Extract section start

Russian central bank warns of production bottlenecks as it struggles with sanctions
The regulator said the economy is facing a massive structural adjustment as borrowing costs soar along with inflation
Russia’s central bank is, for now at least, sticking to the initial decisions it adopted to counter the major crisis triggered by the Ukraine invasion and the ensuing global sanctions.
But it warned about the possibility of supply shortages and runaway inflation. “Companies in many industries are reporting bottlenecks in production and logistics due to the imposed trade and financial restrictions,” said the bank in a statement. Business adaptation to the situation, including restructuring of productive and supply chains, will be “the determining factor in price dynamics in the coming quarters.”
The agency led by Elvira Nabiullina raised interest rates from 9.5% to 20% on February 28, four days after President Vladimir Putin ordered the attack on Ukraine. At its monthly meeting, the central bank decided to keep the rate at this level, and warned it could go even higher depending on inflation, risk assessment and market reaction to the same.

Extract section end
Record excerpts section start

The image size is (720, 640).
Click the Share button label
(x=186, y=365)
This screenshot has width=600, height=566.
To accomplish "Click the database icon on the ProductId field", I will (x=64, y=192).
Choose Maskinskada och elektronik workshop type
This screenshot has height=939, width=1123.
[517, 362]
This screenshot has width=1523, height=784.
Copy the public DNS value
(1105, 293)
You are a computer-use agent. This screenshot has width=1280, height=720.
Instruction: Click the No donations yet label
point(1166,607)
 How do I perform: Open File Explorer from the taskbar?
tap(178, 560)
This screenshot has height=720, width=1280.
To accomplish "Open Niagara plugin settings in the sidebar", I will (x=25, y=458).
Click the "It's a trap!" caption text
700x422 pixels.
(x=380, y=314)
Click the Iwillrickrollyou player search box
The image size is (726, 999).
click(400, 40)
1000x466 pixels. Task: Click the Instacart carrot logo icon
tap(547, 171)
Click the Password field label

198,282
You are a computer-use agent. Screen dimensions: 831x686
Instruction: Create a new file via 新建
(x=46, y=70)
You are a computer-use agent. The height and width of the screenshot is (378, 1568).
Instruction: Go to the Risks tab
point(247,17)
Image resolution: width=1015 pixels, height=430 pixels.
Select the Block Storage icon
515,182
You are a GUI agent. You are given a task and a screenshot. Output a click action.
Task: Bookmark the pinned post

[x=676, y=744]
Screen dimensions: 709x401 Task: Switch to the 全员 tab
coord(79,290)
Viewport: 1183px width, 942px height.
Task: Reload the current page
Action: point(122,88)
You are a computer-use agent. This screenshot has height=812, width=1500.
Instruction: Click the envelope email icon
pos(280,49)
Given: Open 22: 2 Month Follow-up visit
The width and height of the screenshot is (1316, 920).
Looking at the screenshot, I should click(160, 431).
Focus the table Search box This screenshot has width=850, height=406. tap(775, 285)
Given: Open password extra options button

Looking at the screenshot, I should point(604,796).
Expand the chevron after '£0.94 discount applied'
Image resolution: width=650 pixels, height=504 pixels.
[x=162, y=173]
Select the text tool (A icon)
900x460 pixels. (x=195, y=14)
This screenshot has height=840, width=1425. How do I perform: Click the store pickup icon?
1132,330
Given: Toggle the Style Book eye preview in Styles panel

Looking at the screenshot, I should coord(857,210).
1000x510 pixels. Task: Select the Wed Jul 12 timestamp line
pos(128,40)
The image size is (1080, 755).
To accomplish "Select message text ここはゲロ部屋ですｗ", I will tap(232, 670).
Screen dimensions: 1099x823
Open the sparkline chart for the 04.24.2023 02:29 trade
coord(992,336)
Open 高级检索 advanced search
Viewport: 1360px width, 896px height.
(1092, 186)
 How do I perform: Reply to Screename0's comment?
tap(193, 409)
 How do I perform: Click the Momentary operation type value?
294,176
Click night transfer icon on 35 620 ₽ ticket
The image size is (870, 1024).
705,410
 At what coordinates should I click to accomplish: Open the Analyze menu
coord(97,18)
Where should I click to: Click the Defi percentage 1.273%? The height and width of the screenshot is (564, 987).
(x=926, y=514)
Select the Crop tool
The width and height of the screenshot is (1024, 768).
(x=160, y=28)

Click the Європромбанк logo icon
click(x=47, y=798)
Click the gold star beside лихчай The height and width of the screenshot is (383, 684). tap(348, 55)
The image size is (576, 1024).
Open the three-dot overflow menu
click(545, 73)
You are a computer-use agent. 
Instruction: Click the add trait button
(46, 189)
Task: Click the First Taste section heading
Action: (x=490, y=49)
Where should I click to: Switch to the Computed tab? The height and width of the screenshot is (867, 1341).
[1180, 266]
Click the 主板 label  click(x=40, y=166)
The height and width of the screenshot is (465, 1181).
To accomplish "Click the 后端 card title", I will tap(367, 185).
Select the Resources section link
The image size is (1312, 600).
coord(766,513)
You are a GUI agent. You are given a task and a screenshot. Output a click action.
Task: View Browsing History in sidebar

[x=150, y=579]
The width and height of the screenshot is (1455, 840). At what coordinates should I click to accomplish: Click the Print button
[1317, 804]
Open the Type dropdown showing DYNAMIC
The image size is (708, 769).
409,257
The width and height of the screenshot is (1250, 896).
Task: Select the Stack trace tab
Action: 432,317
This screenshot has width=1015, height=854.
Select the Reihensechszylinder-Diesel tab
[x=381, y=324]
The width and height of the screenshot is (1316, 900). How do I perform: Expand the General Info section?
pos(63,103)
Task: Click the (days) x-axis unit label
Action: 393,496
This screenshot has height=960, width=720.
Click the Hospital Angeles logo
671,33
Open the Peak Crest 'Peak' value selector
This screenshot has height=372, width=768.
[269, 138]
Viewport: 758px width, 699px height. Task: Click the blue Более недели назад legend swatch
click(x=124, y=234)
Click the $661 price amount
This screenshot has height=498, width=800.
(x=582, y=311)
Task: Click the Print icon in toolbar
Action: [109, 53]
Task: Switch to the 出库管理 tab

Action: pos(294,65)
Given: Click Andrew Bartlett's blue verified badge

Record excerpts section end

### [Tasks to perform]
[A] Answer these questions about the article on Russia's central bank:
(i) To what level did the bank raise interest rates on February 28?
(ii) Who leads the agency?
(iii) What did companies in many industries report, according to the bank's statement?
[B] Write out again the part of the article on Russia's central bank that opens with the words containing "But it warned" and closes with "to the same.", swapping "logistics" for "distribution".
The entries that come after the article stand as separate material.

### [Outputs in order]
[A]
(i) 20%, up from 9.5%.
(ii) Elvira Nabiullina.
(iii) Bottlenecks in production and logistics due to the imposed trade and financial restrictions.

[B]
But it warned about the possibility of supply shortages and runaway inflation. “Companies in many industries are reporting bottlenecks in production and distribution due to the imposed trade and financial restrictions,” said the bank in a statement. Business adaptation to the situation, including restructuring of productive and supply chains, will be “the determining factor in price dynamics in the coming quarters.”
The agency led by Elvira Nabiullina raised interest rates from 9.5% to 20% on February 28, four days after President Vladimir Putin ordered the attack on Ukraine. At its monthly meeting, the central bank decided to keep the rate at this level, and warned it could go even higher depending on inflation, risk assessment and market reaction to the same.